Start with the classical action $S[\phi]$ and supplement it with some external sources,
\begin{equation}
S_{full}[\phi,J]=S[\phi]+J\cdot\phi
\end{equation}
The classical analog of $E[J]$ is given simply by the value of this full action on the solution of the classical equations of motion $\phi_J$,
\begin{equation}
\frac{\delta S[\phi]}{\delta\phi(x)}\Bigg\vert_{\phi=\phi_J}=-J(x),\quad E_{cl}[J]\equiv-S_{full}[\phi_J,J]
\end{equation}
The variation of this functional will be a classical analogue of the connected correlators. You may ask yourself what it's good for.
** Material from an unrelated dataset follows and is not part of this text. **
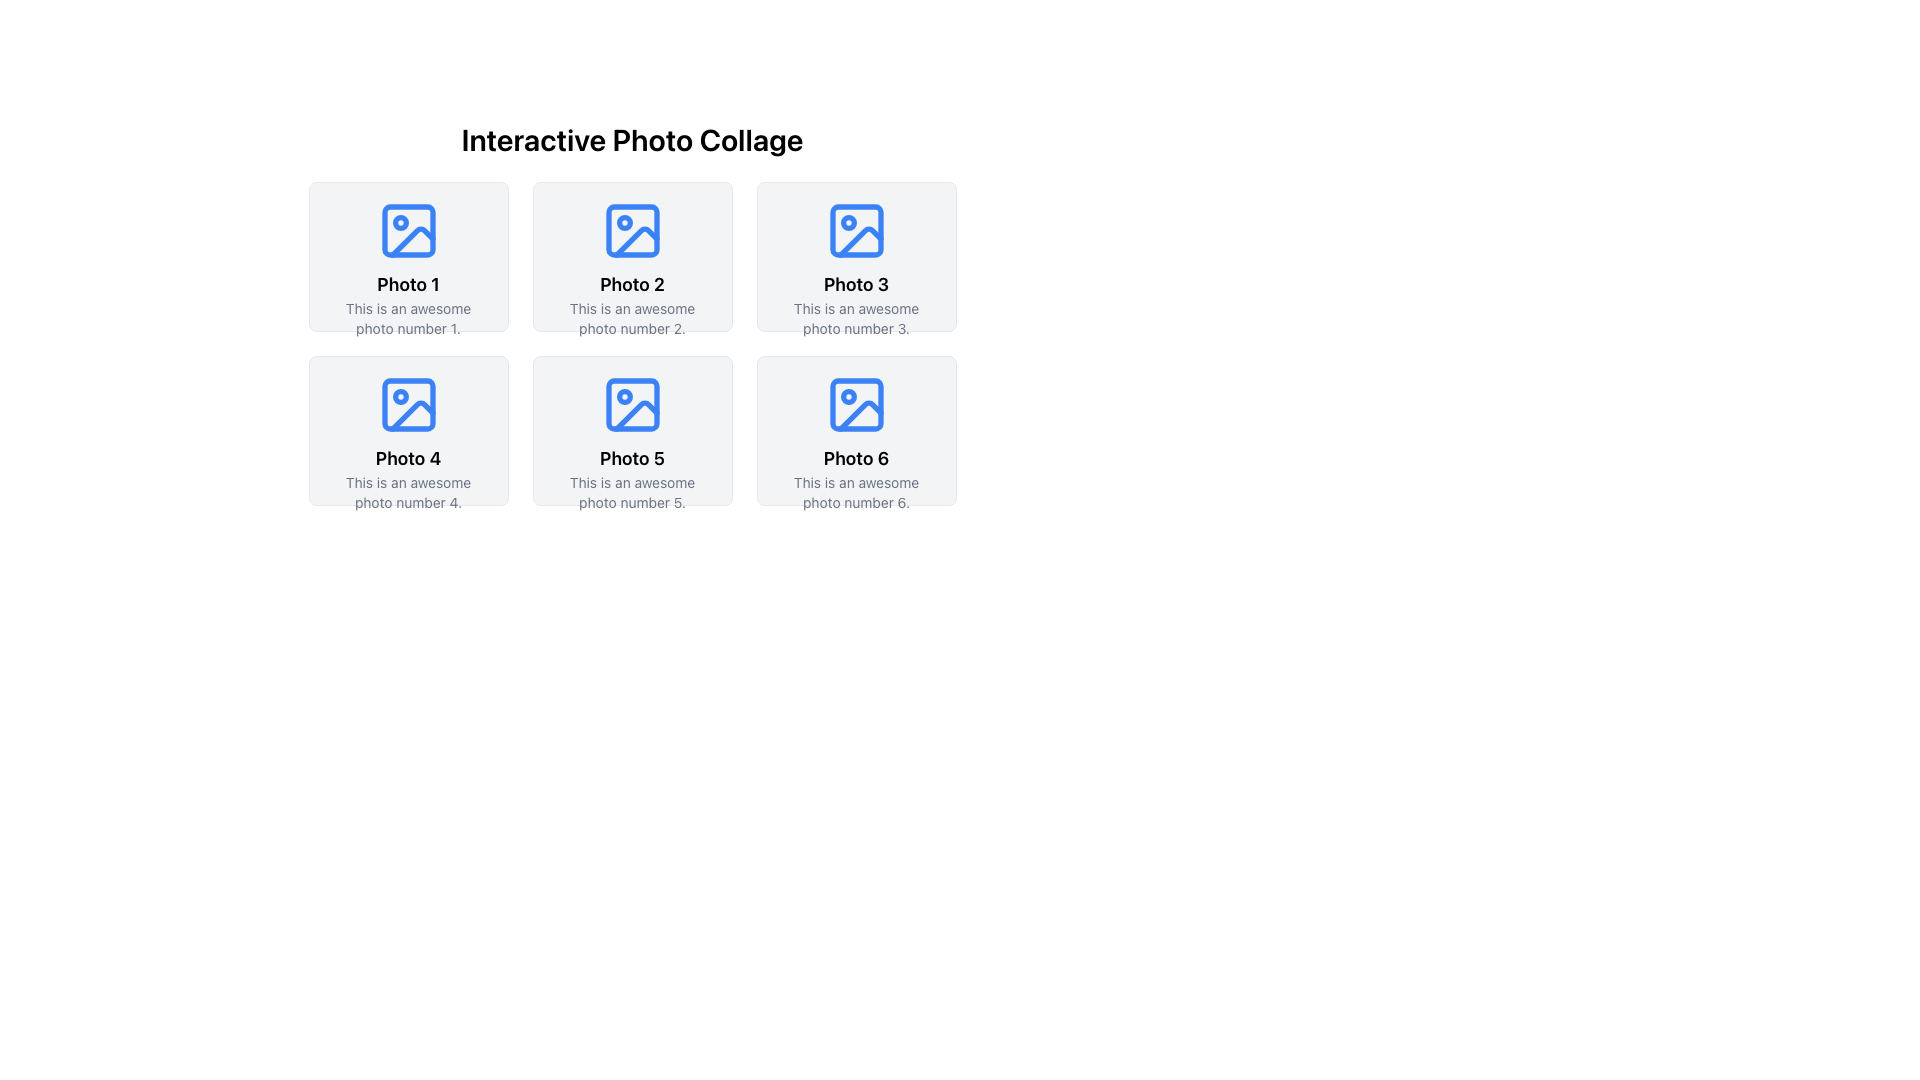 The height and width of the screenshot is (1080, 1920). I want to click on the circular zoom-in button with a transparent blue background and a magnifying glass icon, which is centered over 'Photo 3', so click(856, 256).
You may try to find the approximate solution of $\phi_J$ as a series in powers of $J$,
\begin{equation}
\phi_J(x_1)=\phi_0(x_1)+\sum_{n=1}^{+\infty}\frac{1}{n!}\int d^4x_2\ldots d^4x_n\,G_n(x_1,x_2\ldots x_n)J(x_2)\ldots J(x_n)
\end{equation}
As usual in the Taylor series,
\begin{equation}
G_n(x_1,x_2\ldots x_n)=\frac{\delta^{n-1}\phi(x_1)}{\delta J(x_2)\ldots\delta J(x_n)}\Bigg\vert_{J=0}
\end{equation}
On the other hand if you take the variation of $E_{cl}$ you will have,
\begin{aligned}
&\frac{\delta^n E_{cl}[J]}{\delta J(x_1)\ldots \delta J(x_n)}\Bigg\vert_{J=0}=\\
&-\frac{\delta^{n-1}}{\delta J(x_2)\ldots \delta J(x_n)}\left\{\int d^4y\frac{\delta S[\phi]}{\delta \phi(y)}\frac{\delta\phi_J(y)}{\delta J(x_1)}+\int d^4y\, J(y)\frac{\delta\phi_J(y)}{\delta J(x_1)}+\phi_J(x_1)\right\}\Bigg\vert_{J=0}
\end{aligned}
using the definition of $\phi_J$ two first terms cancel each other and we get,
\begin{equation}
\frac{\delta^n E_{cl}[J]}{\delta J(x_1)\ldots \delta J(x_n)}\Bigg\vert_{J=0}=-\frac{\delta^{n-1}\phi_J(x_1)}{\delta J(x_2)\ldots\delta J(x_n)}\Bigg\vert_{J=0}=-G_n(x_1,x_2\ldots x_n)
\end{equation}
I.e. those functions contracted with $J$ will appear in the decomposition of $\phi_J$. Even more usefully if you consider $\phi^n$ theory,
\begin{equation}
-\partial_\mu\partial^\mu\phi(x)-m^2\phi(x)=\frac{g}{(n-1)!}\phi^{n-1}(x)-J(x)
\end{equation}
then in the perturbation theory in $g$ the power of $g$ would also uniquely determine the power of $J$. Thus you may see that the $n$-th power in $g$ will be described by a specific tree level $N$-point connected correlation function which is mentioned in the answers on the question you've linked.